From the first line of the data through the line containing "You are a computer-use agent. Viewport: 1316px", return each line exactly.
=== Begin Enclosure ===
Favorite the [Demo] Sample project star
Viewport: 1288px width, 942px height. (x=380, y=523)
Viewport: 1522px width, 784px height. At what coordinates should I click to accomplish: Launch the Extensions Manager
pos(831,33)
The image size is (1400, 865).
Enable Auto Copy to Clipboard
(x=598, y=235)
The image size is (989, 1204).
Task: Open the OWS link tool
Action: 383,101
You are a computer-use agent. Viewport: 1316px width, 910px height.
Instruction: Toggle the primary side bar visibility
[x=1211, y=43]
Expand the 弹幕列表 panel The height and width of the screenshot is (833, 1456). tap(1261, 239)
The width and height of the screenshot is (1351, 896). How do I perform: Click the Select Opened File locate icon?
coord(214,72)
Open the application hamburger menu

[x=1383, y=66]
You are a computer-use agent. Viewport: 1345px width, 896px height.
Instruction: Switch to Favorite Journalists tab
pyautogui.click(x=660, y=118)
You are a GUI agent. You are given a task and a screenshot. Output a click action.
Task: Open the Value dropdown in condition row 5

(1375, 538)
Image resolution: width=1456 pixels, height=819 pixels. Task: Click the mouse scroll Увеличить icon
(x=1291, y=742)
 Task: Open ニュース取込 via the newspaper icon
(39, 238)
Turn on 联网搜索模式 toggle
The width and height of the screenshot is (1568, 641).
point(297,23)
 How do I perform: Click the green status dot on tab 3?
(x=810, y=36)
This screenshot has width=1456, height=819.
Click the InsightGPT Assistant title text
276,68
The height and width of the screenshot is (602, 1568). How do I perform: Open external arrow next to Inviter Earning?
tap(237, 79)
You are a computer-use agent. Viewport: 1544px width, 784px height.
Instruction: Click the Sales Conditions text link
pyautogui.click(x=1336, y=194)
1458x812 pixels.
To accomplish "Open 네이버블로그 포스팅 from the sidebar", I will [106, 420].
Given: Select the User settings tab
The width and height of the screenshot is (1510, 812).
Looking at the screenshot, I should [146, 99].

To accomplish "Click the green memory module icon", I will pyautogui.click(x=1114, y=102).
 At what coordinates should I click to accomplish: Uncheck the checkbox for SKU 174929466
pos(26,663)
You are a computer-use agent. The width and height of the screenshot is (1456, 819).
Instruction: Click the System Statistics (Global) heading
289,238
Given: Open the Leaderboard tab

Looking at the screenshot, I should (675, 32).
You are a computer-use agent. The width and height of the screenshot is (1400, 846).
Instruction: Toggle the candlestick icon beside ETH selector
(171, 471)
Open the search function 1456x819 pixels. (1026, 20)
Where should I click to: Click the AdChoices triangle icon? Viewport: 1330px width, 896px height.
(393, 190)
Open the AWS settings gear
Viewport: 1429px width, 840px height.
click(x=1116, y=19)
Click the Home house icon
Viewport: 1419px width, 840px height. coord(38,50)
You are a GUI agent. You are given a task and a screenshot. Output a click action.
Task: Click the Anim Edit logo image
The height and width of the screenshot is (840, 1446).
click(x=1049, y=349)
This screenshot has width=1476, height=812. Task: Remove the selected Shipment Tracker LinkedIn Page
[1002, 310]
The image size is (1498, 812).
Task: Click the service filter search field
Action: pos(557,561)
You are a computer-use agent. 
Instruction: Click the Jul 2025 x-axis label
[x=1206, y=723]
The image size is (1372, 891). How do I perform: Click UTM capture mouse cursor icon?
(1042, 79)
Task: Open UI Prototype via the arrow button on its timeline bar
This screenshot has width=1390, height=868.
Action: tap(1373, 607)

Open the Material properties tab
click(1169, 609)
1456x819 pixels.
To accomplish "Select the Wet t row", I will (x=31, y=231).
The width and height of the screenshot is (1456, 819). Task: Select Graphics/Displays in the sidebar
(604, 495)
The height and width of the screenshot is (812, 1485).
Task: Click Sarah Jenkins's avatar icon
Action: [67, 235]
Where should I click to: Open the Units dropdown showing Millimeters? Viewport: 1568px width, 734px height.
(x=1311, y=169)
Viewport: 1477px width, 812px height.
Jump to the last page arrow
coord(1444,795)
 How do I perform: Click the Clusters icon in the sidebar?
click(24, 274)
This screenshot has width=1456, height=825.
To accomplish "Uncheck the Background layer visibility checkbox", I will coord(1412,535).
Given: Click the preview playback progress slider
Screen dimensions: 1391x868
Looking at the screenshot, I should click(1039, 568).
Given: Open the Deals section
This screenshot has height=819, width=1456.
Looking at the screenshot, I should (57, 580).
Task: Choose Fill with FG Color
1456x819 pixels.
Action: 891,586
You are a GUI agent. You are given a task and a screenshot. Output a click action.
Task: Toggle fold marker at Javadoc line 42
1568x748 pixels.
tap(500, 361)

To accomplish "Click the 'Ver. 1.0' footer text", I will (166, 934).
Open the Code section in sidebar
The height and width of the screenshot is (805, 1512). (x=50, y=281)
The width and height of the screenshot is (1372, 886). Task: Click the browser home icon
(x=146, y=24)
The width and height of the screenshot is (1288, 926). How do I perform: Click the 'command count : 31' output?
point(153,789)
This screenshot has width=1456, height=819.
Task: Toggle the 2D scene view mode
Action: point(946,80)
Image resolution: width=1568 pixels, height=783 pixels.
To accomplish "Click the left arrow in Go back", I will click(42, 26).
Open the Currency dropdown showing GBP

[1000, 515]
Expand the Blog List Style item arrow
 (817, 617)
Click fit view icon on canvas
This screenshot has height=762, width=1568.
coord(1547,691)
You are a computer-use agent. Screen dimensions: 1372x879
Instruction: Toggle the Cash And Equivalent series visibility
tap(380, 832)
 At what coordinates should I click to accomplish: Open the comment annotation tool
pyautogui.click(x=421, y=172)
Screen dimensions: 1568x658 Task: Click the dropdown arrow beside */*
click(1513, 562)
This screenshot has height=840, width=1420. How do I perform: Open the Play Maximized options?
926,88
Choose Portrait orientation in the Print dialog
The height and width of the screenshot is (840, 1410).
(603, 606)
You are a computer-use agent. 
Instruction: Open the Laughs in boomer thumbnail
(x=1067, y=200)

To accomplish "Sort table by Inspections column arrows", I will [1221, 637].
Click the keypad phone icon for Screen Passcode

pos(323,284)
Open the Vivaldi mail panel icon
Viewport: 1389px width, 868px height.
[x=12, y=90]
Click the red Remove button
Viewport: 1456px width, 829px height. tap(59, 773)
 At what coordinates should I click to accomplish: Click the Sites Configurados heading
=== End Enclosure ===
- _Task solution_:
Favorite the [Demo] Sample project star
Viewport: 1288px width, 942px height. (x=380, y=523)
Viewport: 1522px width, 784px height. At what coordinates should I click to accomplish: Launch the Extensions Manager
pos(831,33)
The image size is (1400, 865).
Enable Auto Copy to Clipboard
(x=598, y=235)
The image size is (989, 1204).
Task: Open the OWS link tool
Action: 383,101
You are a computer-use agent. Viewport: 1316px width, 910px height.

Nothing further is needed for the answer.